▸ Things to do
1. Answer these questions about the ChatGPT analysis notebook:
(a) Which model version does the notebook use?
(b) What temperature value does the prompting function send with each request?
(c) What two numbers are printed as output of the cell marked In [55]?
2. Continue the ChatGPT analysis notebook from the point where it stops.

▸ Excerpted text
------------
## Analysis using ChatGPT
#### Analyzing posts containing configuration errors on various attributes

In this notebook, we use the LLM ChatGPT (chatgpt3.5-turbo) to analyze a set of posts containing configuration errors on different aspects like the tech stack, cause of the configuration error, or impact of the configuration error. For this purpose we will use the 'true'-labeled documents from our manually selected dataset as well as some false positives by the best performing prompting method from the second approach of the first experiment. This will help us to better understand why the false positives resulted at and what we can learn from that.

2023, Ferris Kleier

Loading of libraries and secrets

In [34]:
import requests
import json
import datetime
import secret
import xml.etree.ElementTree as ET
import numpy as np
from sklearn.metrics import accuracy_score, precision_score, recall_score, f1_score

API_KEY = secret.get_apikey()
URL = secret.get_url()

#### Function definitions for this notebook

Logging the results

In [39]:
def logging(time, role, outputs, tokens):
    log_string = '\nDate: ' + time + '\nRole: ' + role + '\n\nOutputs: \n\n'
    for output in outputs:
        log_string = log_string + 'Input: #' + str(output[0]) + ', ' + output[1] + '\nOutput:\n' + output[2] + '\n\n'
    log_string = log_string + '\n' + 'Tokens: ' + str(tokens)

    with open("../Code/analysis_log.txt", "a") as f:
        f.write("\n\n--------------------------------")
        f.write(log_string)

In [48]:
def microlog(output, tokens):
    log_string = '\n\nInput: #' + str(output[0]) + ', ' + output[1] + '\nOutput:\n' + output[2] + '\n'
    log_string = log_string + '\n' + 'Tokens: ' + str(tokens)

    with open("../Code/analysis_log.txt", "a") as f:
        f.write(log_string)

The prompting method

In [36]:
def prompt(role, input):
    response = requests.post(URL, headers={'Authorization': API_KEY}, json={
        'messages': [
            {'role': 'system', 'content': role},
            {'role': 'user', 'content': input}
        ], 
        'temperature': 0,
    })
    
    return json.loads(response.text)

In [55]:
with open("../Code/old/output.txt", 'r') as file:
    lines = file.readlines()
    sum_of_numbers = 0
    i = 0
    for line in lines:
        if line.startswith("Tokens: "):
            i = i + 1
            result_string = line[len("Tokens: "):]
            number = int(result_string.strip())
            sum_of_numbers += number
    print(sum_of_numbers)
    print(i)

304133
297


### Dataset creation

Splitting the dataset to only contain the true labeled posts and posts that resulted in false positives by the Few-Shot-Prompting model. We are using the output of the best performing Few-Shot-Prompting model according to it's measurements.
------------
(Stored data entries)
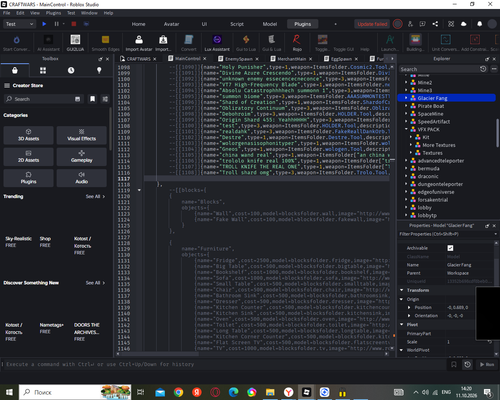Click the red stop test button

[x=74, y=24]
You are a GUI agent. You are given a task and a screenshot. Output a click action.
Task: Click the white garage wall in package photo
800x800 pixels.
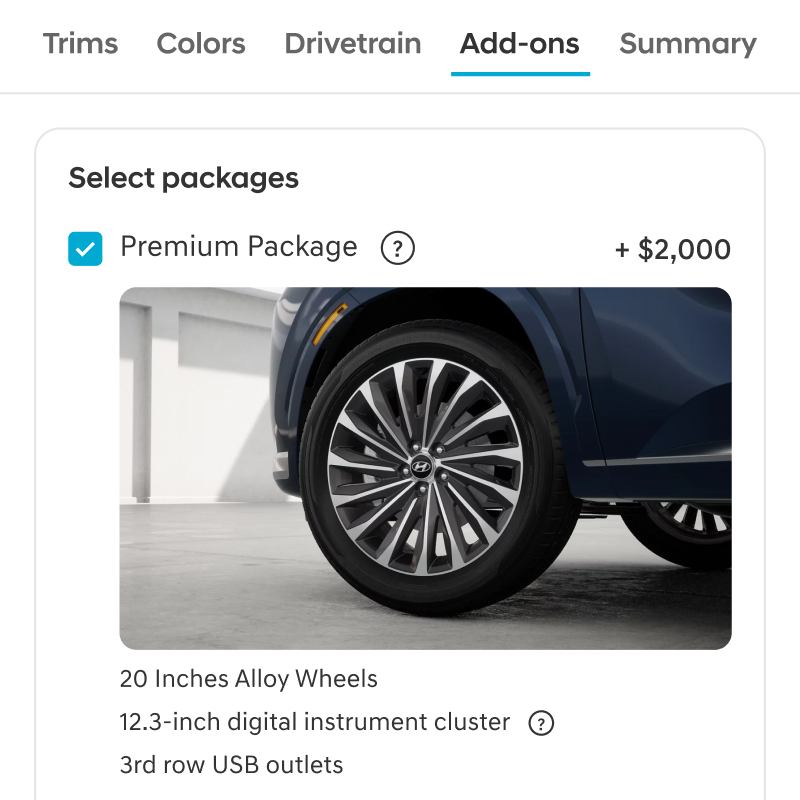(x=200, y=400)
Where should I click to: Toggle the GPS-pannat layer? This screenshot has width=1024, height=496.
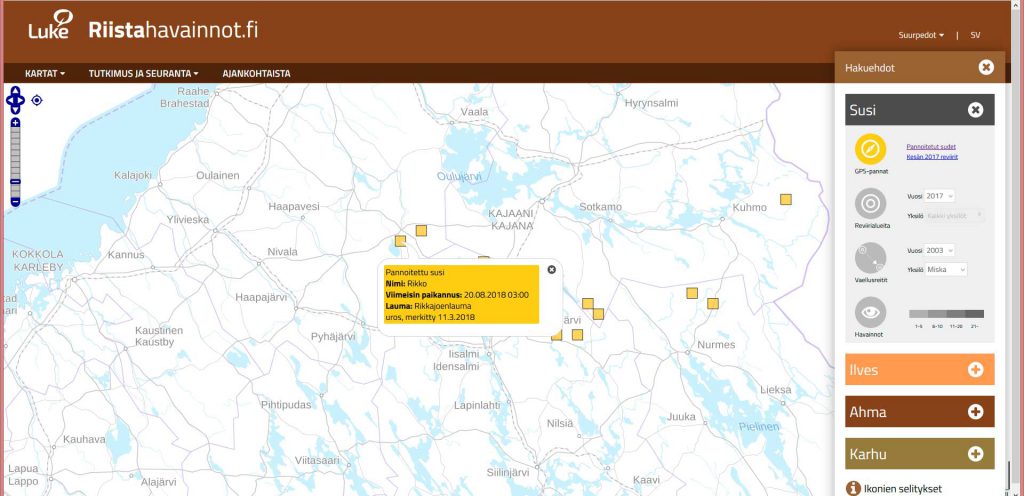coord(870,150)
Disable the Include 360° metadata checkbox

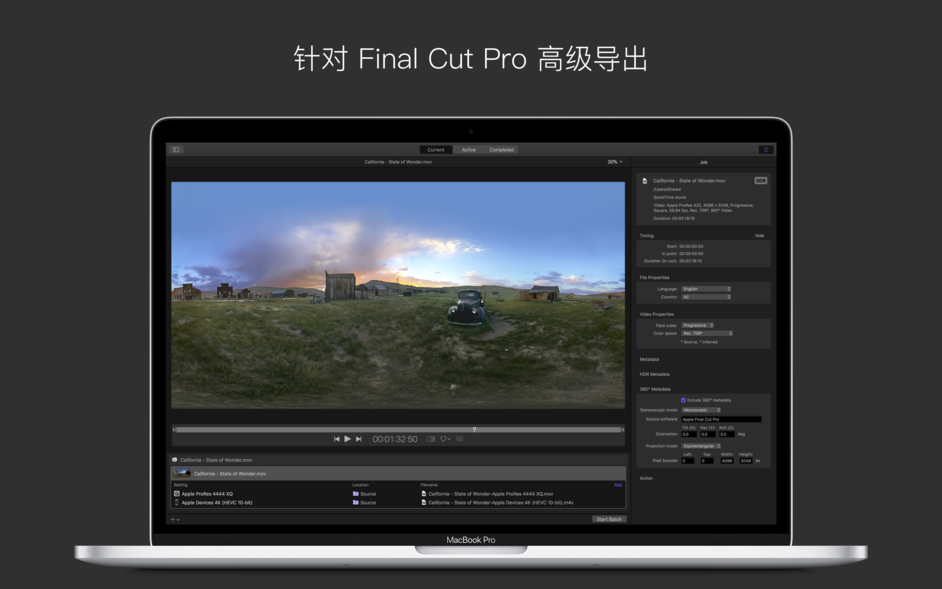(x=682, y=399)
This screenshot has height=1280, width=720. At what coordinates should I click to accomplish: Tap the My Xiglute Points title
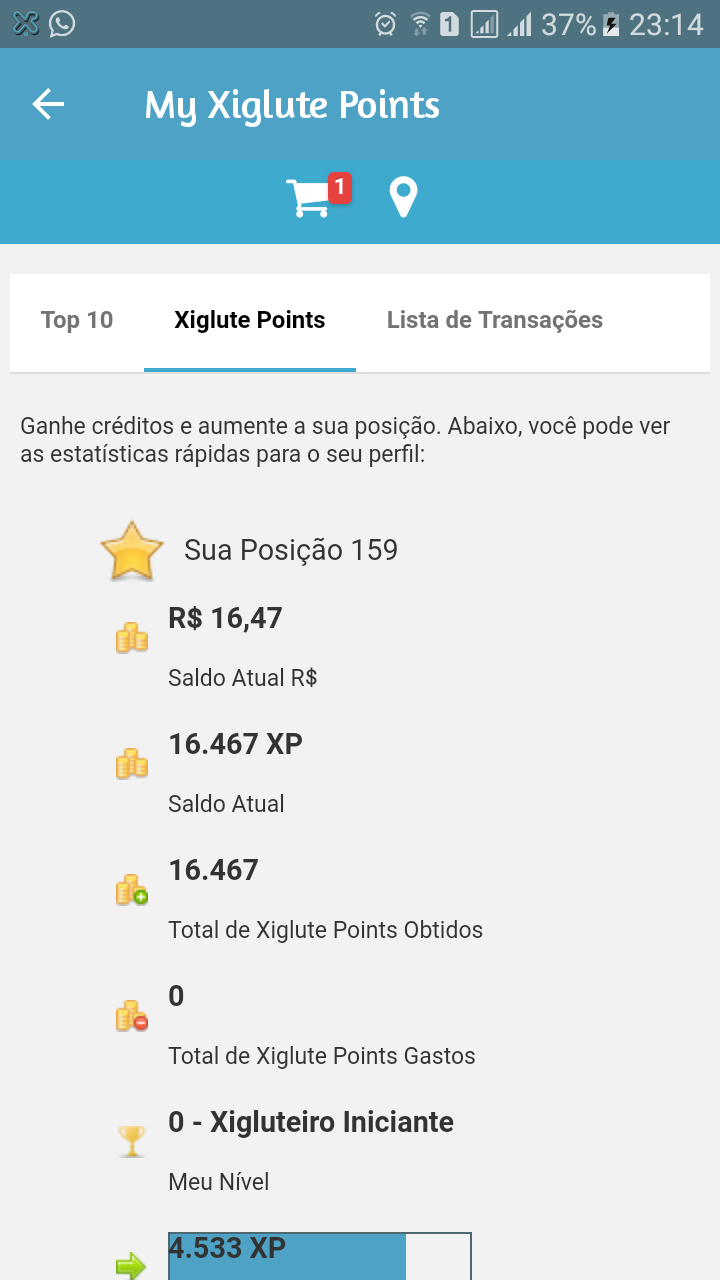click(292, 105)
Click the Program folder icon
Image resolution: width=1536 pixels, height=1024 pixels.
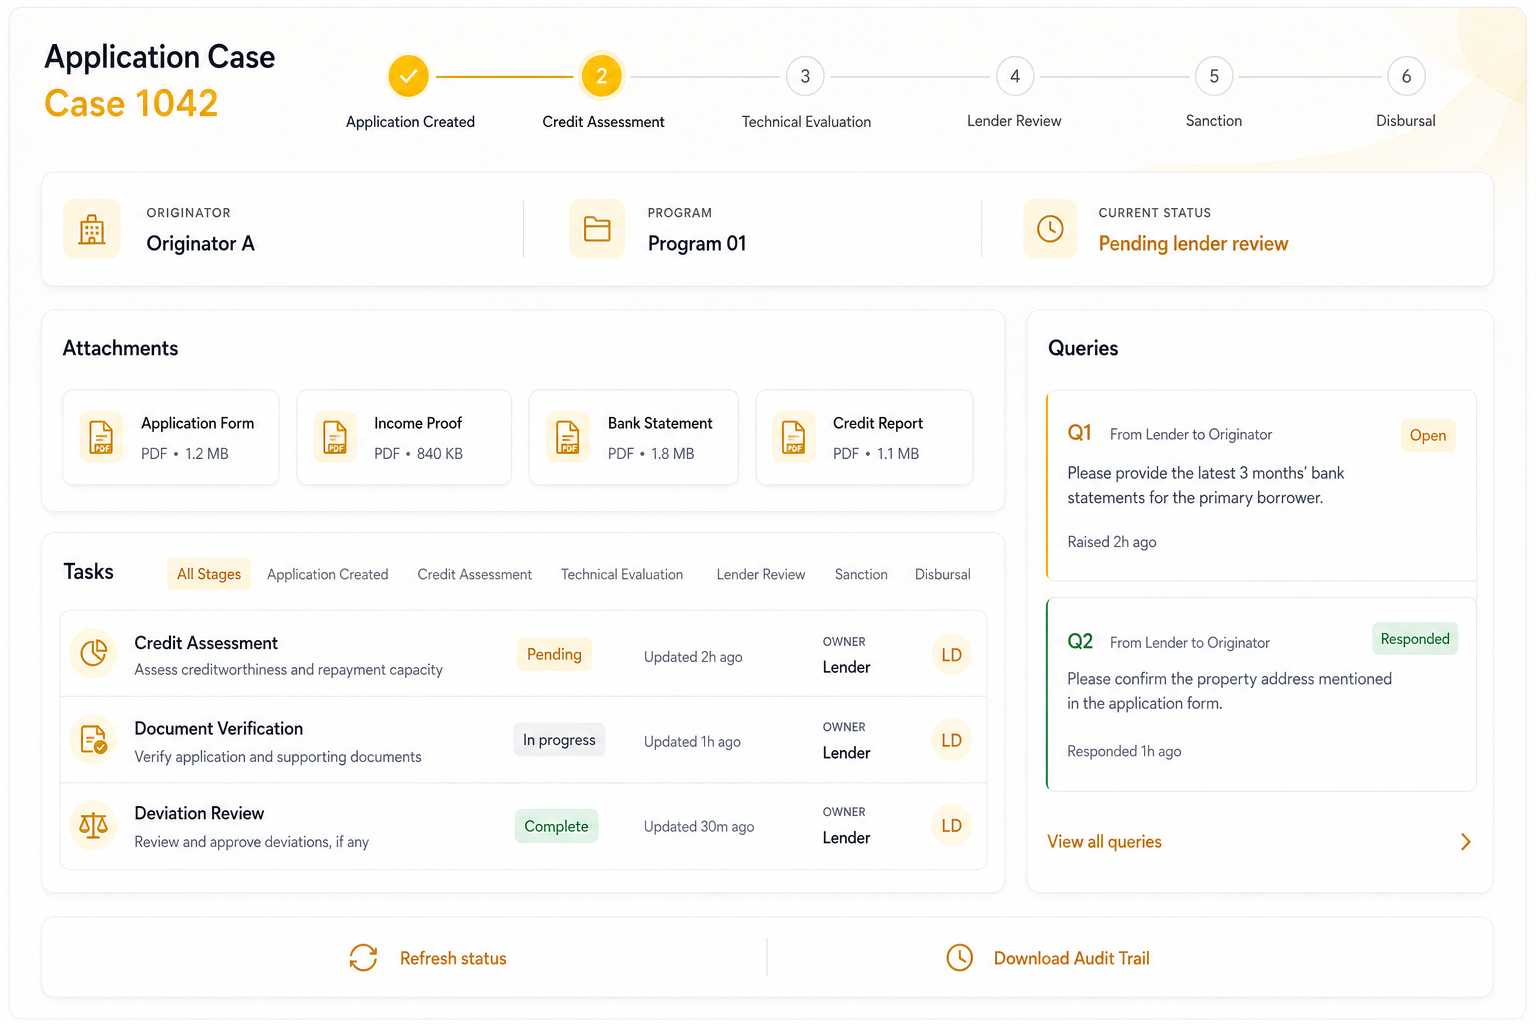pos(597,229)
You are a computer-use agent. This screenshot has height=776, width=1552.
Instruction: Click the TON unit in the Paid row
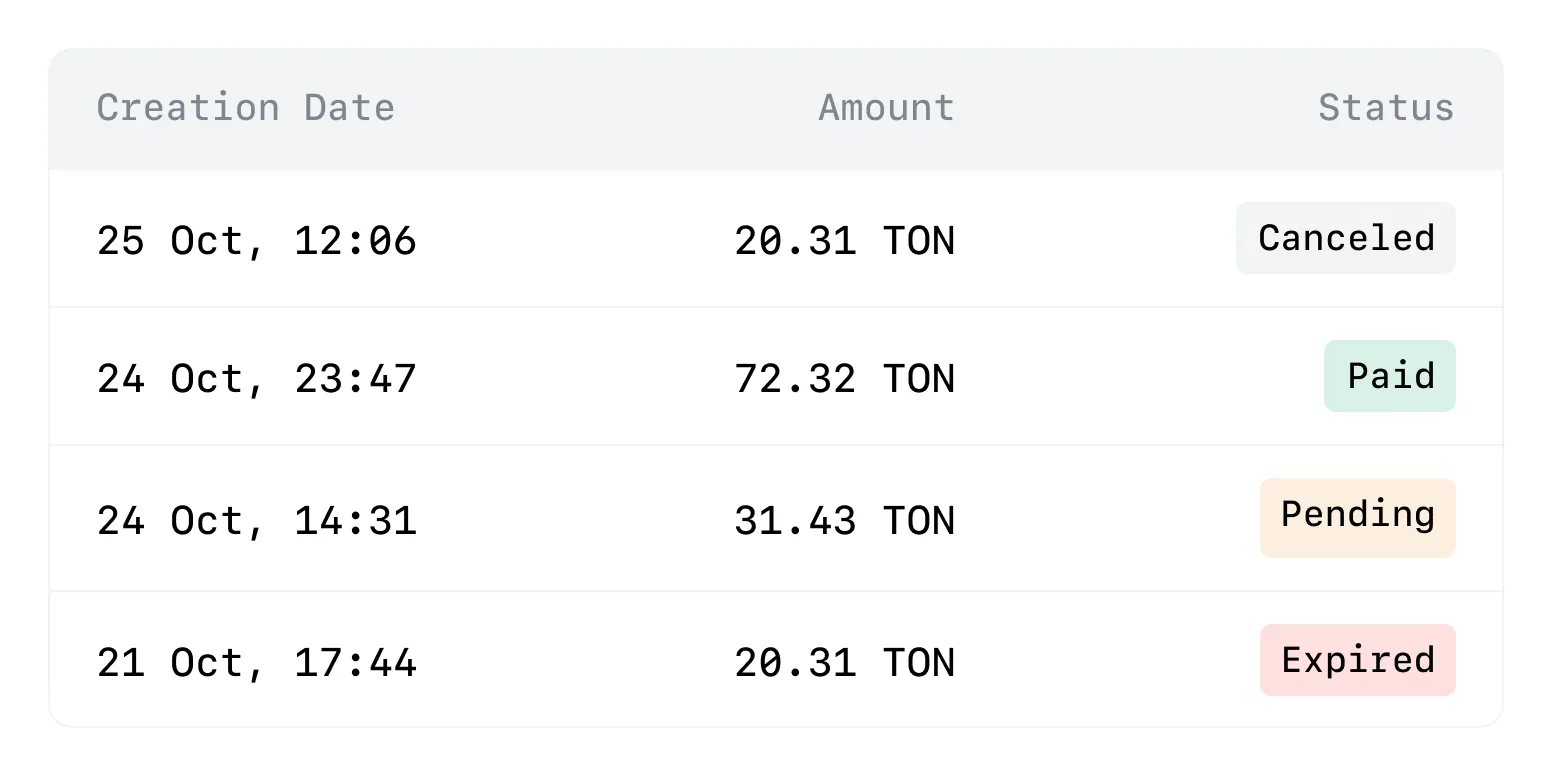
------------
▸ Responses by item number
1.
(a) chatgpt3.5-turbo
(b) 0
(c) 304133 and 297

2.
In [37]:
def split():
    false_positives = ["329","332","335","339","350","351","356","363","369","371","379","383","385","393","397","411","416","417","418","426","431","434","435","439","441","442","444","448","460","462","476","481","493","499","500","501"]
    with open("../Posts/dataset.xml", encoding="utf-8-sig") as xml_file:
        dataset = ET.parse(xml_file)
        root = dataset.getroot()
        elements = root.findall("post")

        posts = []
        for element in elements:
            if element.get("label") == "True":
                posts.append([element.get("id"),"True Label",element.get("text")])
            if element.get("id") in false_positives:
                posts.append([element.get("id"),"False Positive",element.get("text")])

    return posts

posts = split()

### Documents Analysis

In this part, we use the API to analyze the dataset of true labeled posts. We constructed this prompt to include all aspects of the configuration error we want to be covered.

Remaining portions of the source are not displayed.